*What is needed*: Report every line of the records below that includes the string "computer".

*Data for the task*:
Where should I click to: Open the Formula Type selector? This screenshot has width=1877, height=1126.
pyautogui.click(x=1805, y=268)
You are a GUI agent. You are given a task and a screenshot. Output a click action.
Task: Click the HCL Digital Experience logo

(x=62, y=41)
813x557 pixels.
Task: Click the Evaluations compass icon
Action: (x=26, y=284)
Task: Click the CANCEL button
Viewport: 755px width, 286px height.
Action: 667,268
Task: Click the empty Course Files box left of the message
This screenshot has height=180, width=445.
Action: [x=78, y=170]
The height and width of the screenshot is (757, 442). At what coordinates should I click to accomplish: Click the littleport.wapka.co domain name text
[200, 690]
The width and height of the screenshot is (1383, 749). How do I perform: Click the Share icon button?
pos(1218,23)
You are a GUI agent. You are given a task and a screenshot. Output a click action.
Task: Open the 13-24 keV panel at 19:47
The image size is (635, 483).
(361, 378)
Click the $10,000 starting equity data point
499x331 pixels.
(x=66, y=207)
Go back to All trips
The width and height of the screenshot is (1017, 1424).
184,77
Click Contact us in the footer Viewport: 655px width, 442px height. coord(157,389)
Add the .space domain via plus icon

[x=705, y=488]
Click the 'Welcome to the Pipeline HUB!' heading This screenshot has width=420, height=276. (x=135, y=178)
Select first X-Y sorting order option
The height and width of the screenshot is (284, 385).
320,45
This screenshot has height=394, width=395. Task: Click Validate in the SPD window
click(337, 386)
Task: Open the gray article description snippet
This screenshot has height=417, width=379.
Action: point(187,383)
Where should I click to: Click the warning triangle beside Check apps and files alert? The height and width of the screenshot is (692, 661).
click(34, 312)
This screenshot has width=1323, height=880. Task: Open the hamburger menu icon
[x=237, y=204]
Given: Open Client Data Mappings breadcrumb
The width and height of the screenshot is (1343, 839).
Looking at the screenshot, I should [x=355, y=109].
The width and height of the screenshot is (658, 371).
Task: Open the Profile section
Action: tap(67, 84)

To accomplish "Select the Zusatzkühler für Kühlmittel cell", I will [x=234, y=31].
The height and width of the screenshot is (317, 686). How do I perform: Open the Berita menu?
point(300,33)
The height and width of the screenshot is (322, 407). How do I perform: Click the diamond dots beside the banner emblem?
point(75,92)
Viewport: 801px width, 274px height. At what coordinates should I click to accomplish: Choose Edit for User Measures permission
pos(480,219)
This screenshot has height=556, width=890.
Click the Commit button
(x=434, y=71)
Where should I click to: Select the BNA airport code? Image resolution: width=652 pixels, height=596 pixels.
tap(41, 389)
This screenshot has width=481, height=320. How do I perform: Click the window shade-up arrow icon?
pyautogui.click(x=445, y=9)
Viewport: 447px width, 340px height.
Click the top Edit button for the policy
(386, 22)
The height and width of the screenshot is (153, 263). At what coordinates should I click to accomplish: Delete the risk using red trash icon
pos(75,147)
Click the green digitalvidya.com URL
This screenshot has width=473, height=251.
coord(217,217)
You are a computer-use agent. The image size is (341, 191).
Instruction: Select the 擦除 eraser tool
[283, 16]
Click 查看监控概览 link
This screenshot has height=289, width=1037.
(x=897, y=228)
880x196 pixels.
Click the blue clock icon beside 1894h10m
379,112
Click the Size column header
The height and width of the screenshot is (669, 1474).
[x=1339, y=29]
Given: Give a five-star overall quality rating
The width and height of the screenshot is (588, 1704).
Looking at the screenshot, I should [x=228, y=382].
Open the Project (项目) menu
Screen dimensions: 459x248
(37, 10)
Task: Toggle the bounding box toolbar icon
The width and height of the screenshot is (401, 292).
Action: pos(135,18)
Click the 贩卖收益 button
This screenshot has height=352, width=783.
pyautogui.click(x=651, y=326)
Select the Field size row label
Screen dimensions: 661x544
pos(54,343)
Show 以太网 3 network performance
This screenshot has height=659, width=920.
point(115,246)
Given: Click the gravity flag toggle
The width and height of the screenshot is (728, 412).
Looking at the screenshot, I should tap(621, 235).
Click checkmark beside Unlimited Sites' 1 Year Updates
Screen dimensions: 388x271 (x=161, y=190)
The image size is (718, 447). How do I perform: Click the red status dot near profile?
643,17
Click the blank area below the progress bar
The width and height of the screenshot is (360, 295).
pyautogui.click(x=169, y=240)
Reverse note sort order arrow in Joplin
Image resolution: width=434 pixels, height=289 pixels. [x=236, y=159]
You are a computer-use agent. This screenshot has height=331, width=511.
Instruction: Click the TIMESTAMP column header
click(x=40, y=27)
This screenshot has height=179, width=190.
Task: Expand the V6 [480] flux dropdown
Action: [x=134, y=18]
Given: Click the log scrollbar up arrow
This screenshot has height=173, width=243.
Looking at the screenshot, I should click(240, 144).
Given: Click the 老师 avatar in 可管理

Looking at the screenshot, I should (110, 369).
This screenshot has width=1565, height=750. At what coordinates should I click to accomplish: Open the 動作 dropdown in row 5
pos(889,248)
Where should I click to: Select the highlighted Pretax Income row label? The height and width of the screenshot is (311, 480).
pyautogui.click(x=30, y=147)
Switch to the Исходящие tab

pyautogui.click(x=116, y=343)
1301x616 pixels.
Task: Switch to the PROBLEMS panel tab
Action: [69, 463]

*Task solution*:
You are a computer-use agent. The image size is (341, 191).
You are a computer-use agent. This screenshot has height=331, width=511.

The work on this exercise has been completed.